Revealed: why hundreds of thousands of tonnes of recycling are going up in smoke
Investigation questions eco-friendly claims of incineration industry
When it comes to planet-friendly habits, recycling is by far the UK’s most popular, with 87% of householders claiming they do so regularly, according to the Waste and Resources Action Programme. But an investigation by Channel 4’s Dispatches into where our rubbish goes, and the role played by energy-from-waste incineration plants, has found that millions of tonnes of our carefully sorted empties are simply being burned after they’re collected.
Freedom of information requests reveal that, on average, 11% of rubbish collected for recycling is incinerated. In some areas the figures are far higher: 45% in Southend-on-Sea and 38% in Warwickshire.
The Dispatches team also found a direct correlation between regions tied into incineration contracts and low recycling rates. In England, more waste is now burned than recycled – 11.6 million tonnes was incinerated in 2019 while 10.9 million was sent for recycling.
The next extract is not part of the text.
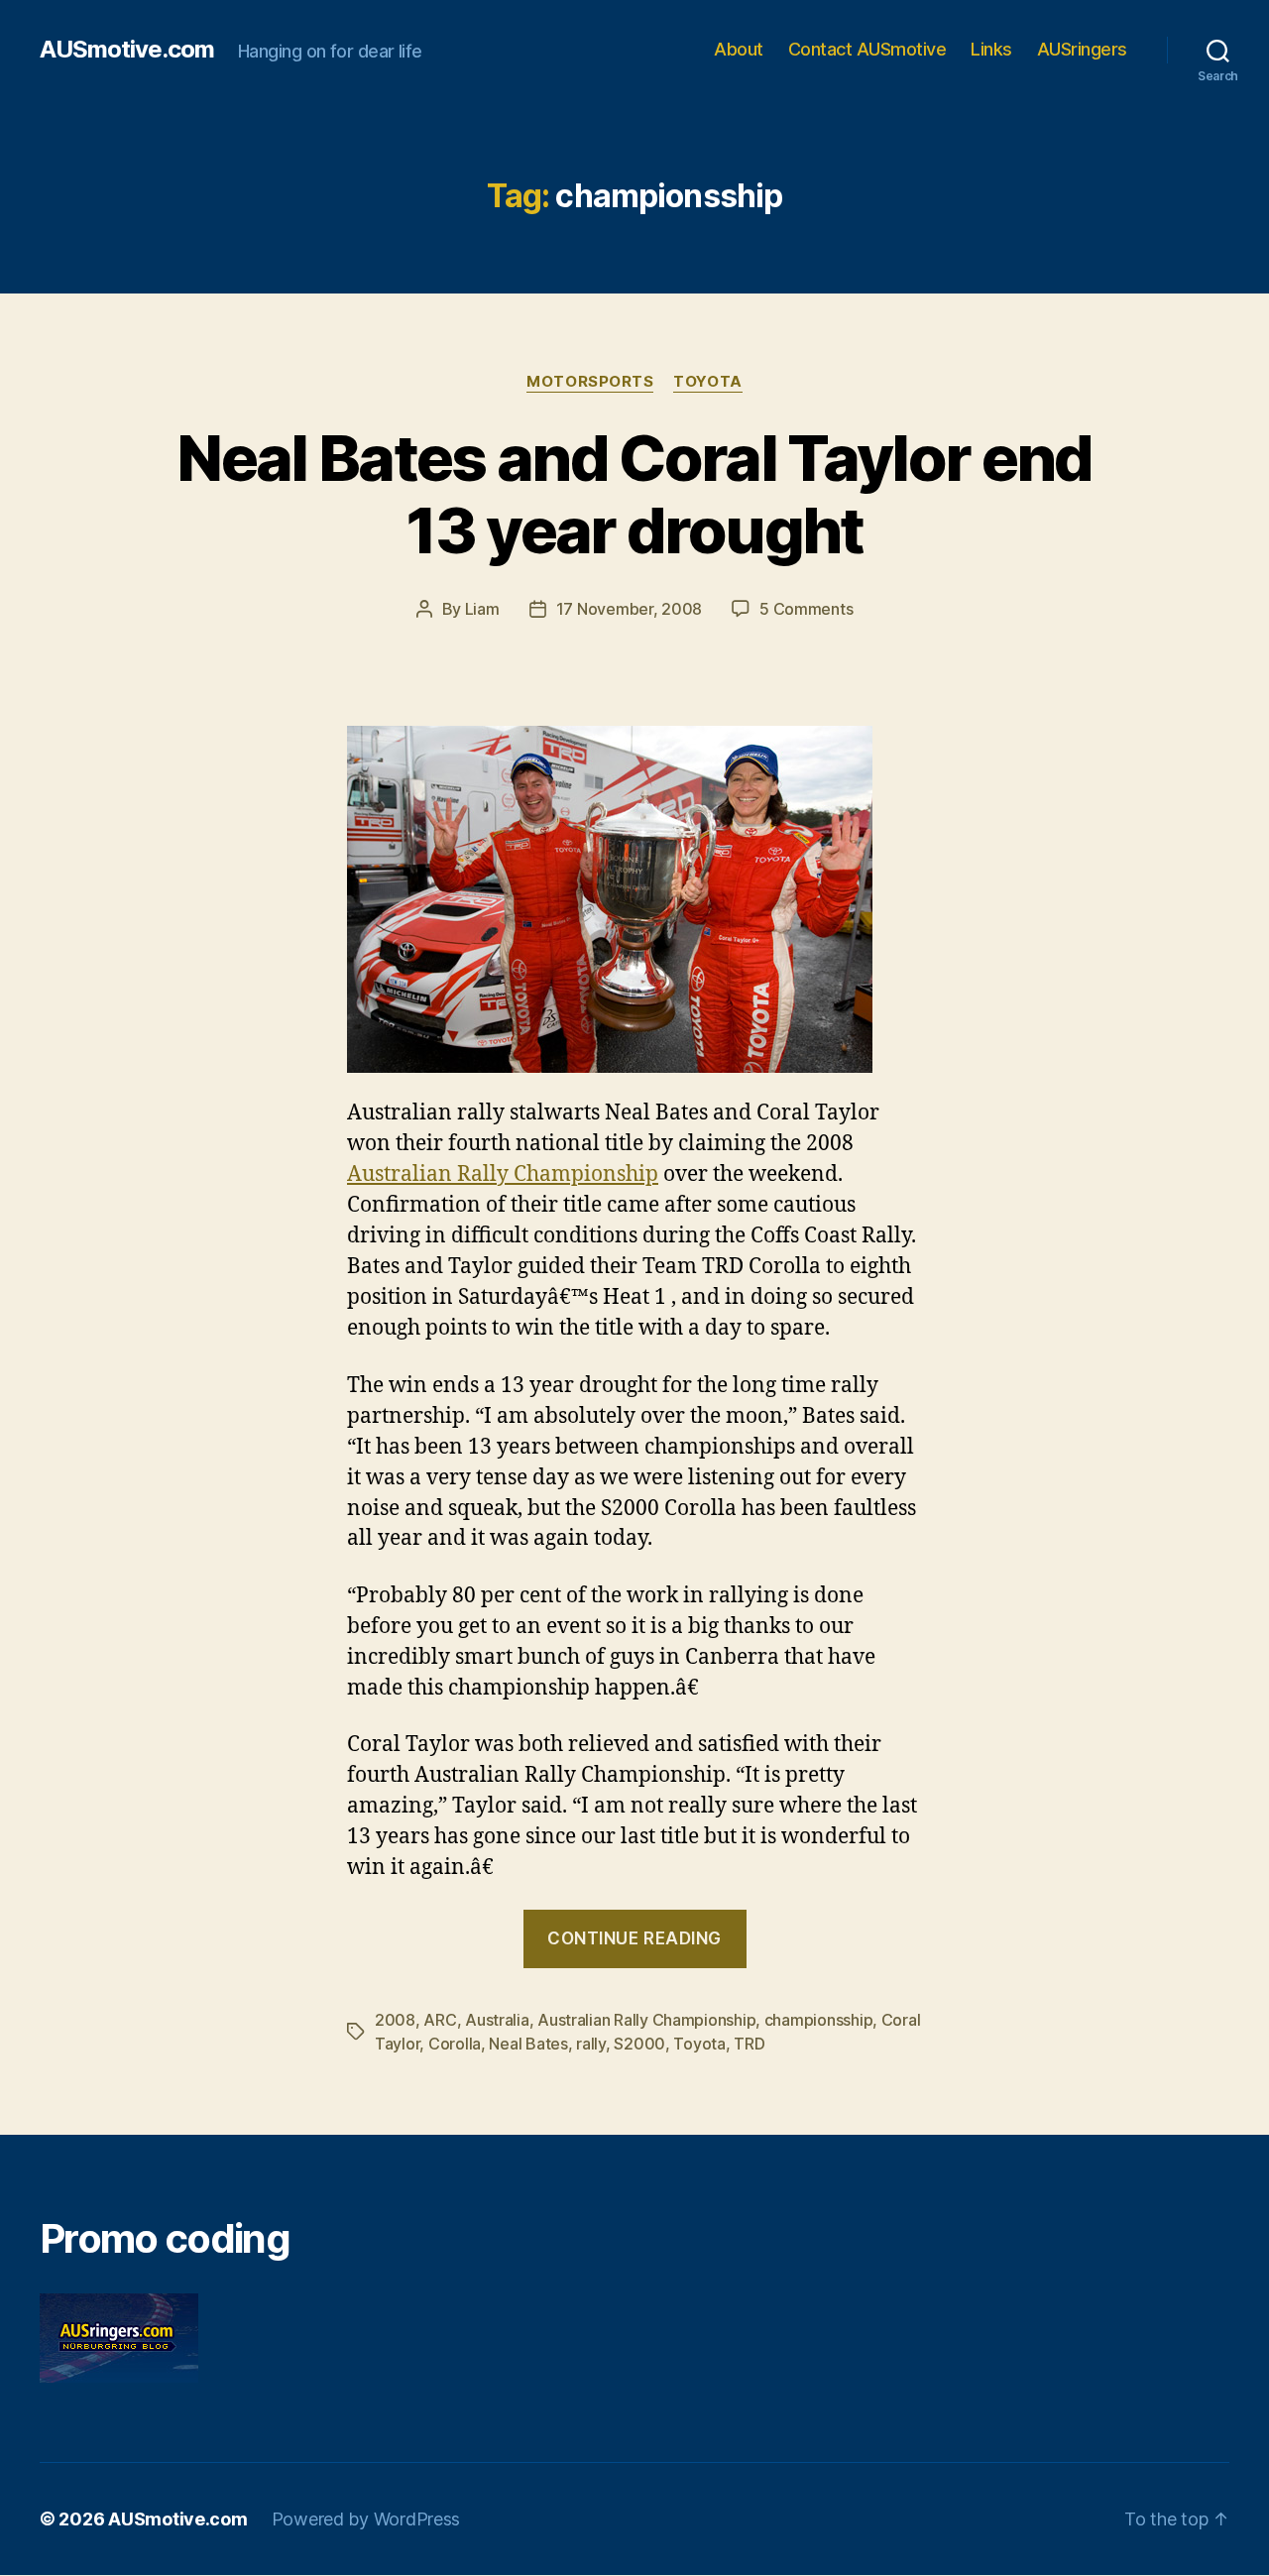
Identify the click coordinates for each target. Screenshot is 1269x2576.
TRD (749, 2043)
There are 48 energy-from-waste incinerators across the country, and industry figures show 18 more are planned.
Despite householders’ enthusiasm for recycling, rates in England remain in the doldrums – at 45%, according to government figures, the same level as in 2017, and a long way from the revolutionary shift in waste and recycling promised by the environment bill (postponed to the next parliamentary cycle).